Premier Coin Galleries – $10 Liberty Head Gold Coin
The 1933 Gold Coin known as a double eagle has sat wrapped in plastic in the Federal Reserve Bank in Manhattan for months. The gold coin was moved last month to the New York Historical Society as a piece of our history. The coin is known as a double eagle because it is worth twice as much as a $10 eagle gold piece. It was struck in 1933, which is the year where FDR took the US off the Gold Standard. That year he ordered the $20 gold pieces destroyed, except for two that were to be put in the Smithsonian Institute. However this coin somehow escaped its fate. It was seized by the Secret Service in a sting operation at the Waldorf-Astoria hotel in 1996.

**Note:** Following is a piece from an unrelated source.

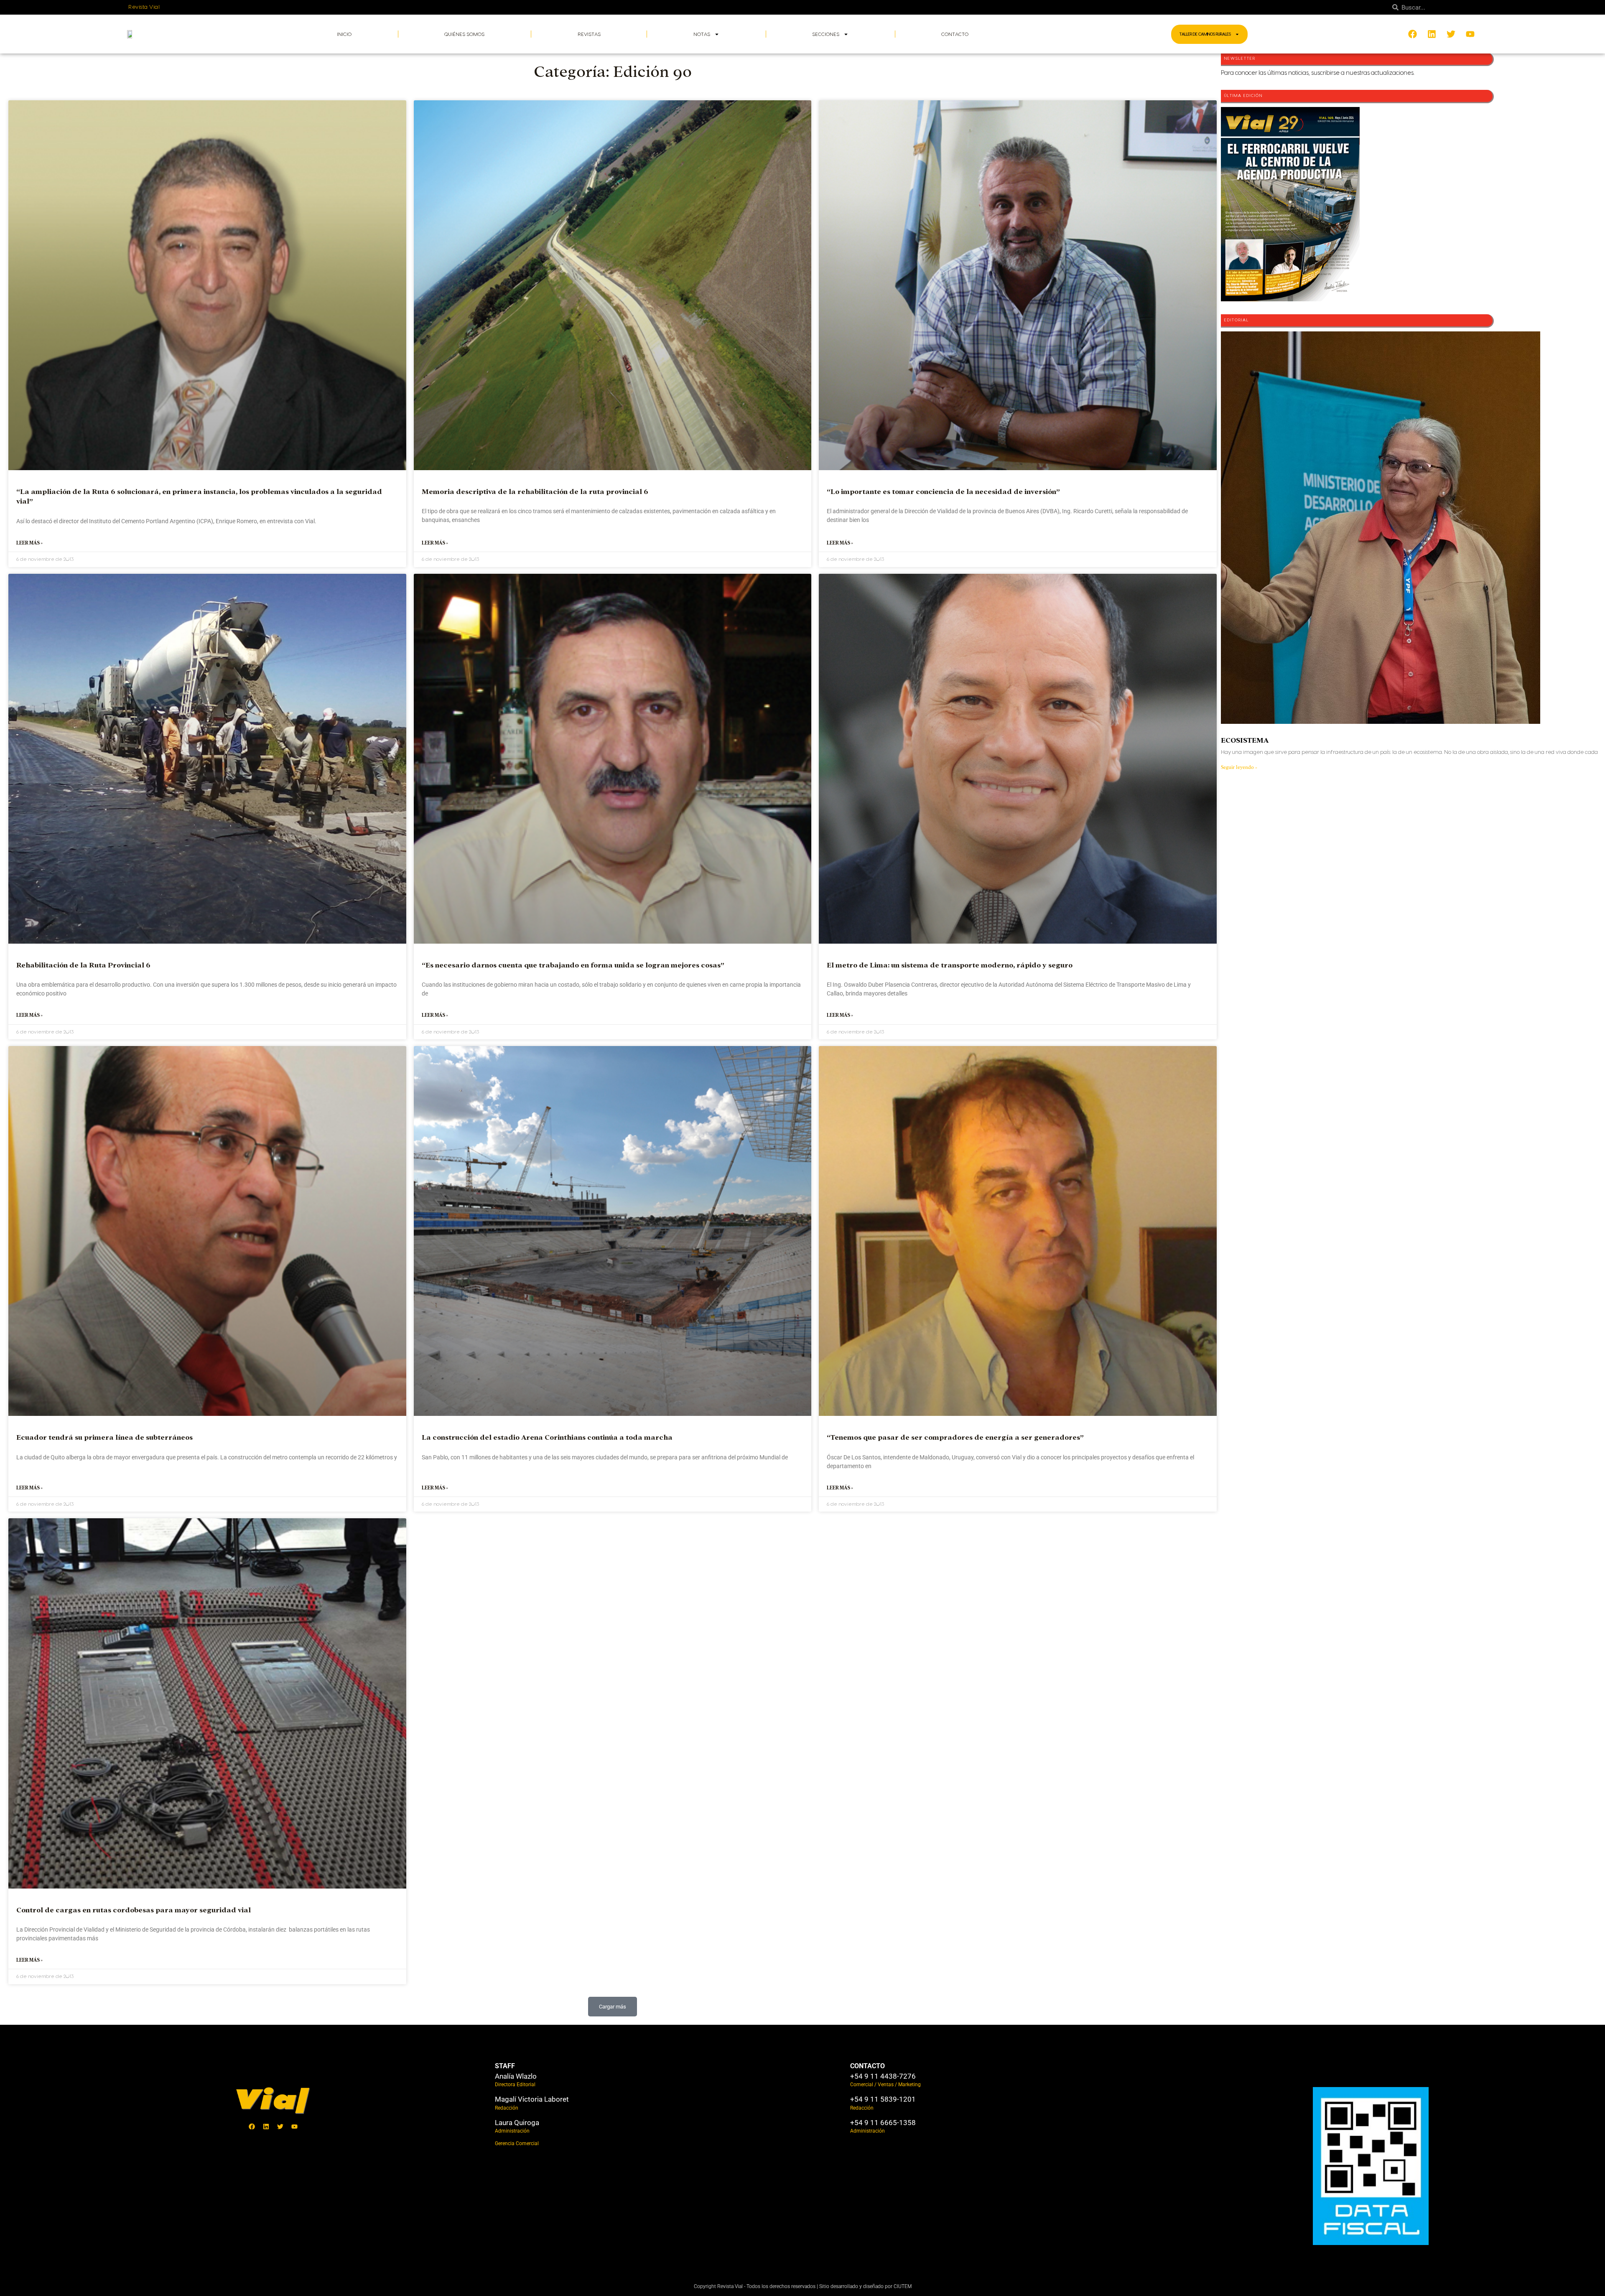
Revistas (589, 34)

Some numismatic experts consider this 1933 double eagle to be the Mona Lisa of coins and is the only double eagle that can be legally owned. The owner of the coin is unnamed but wishes for the public to view it. The coin was auctioned at Sotheby’s for $7,590,020 and the purchaser is not a coin collector: he was just romanced by the coins story. He didn’t want to take it home and he didn’t want it to sit in a bank vault. Although it sold for a high price he hasn’t considered re-selling because who would buy it?
For now, the coin will sit in the in the New York Historical Society on Central Park West. It is housed in a case with a caption on the wall reading “The World’s Most Valuable Coin.”